-- The task --
Rewrite the stretch of material from the line containing "This screenshot has width=208, height=260." through the line containing "point(36,67)", requests included, and multiply each coordinate in the answers by 1.35, rounding to whole numbers with halves rounded up. Return only those lines and leave out the pictures.

-- Record excerpts --
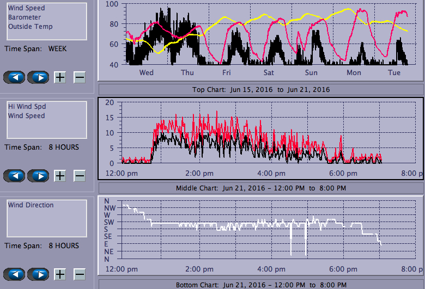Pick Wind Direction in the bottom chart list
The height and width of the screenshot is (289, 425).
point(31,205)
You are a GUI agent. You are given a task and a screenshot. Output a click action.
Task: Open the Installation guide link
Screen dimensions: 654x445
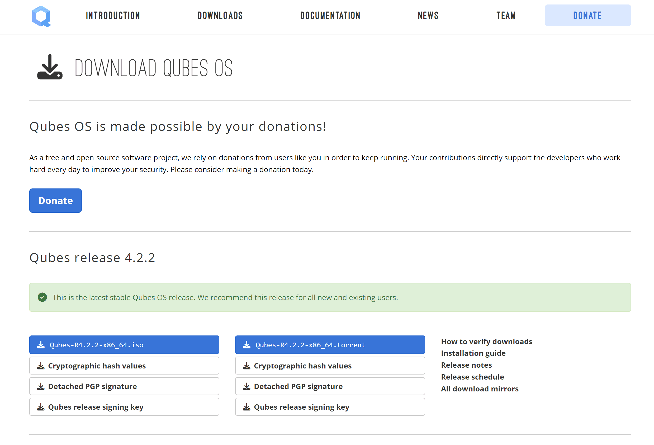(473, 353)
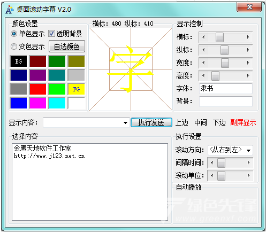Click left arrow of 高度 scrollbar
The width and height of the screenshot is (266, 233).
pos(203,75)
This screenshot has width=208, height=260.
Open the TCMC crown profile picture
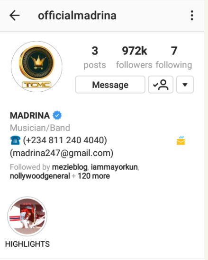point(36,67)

--

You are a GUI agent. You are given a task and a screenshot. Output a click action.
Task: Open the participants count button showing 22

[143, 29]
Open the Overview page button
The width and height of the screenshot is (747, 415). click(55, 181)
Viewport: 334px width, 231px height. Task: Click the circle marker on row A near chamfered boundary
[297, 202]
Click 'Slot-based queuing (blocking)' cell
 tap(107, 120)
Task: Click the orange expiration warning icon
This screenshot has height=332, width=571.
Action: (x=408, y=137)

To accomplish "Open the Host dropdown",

-- Full answer --
This screenshot has width=208, height=260.
Open the TCMC crown profile picture
point(49,90)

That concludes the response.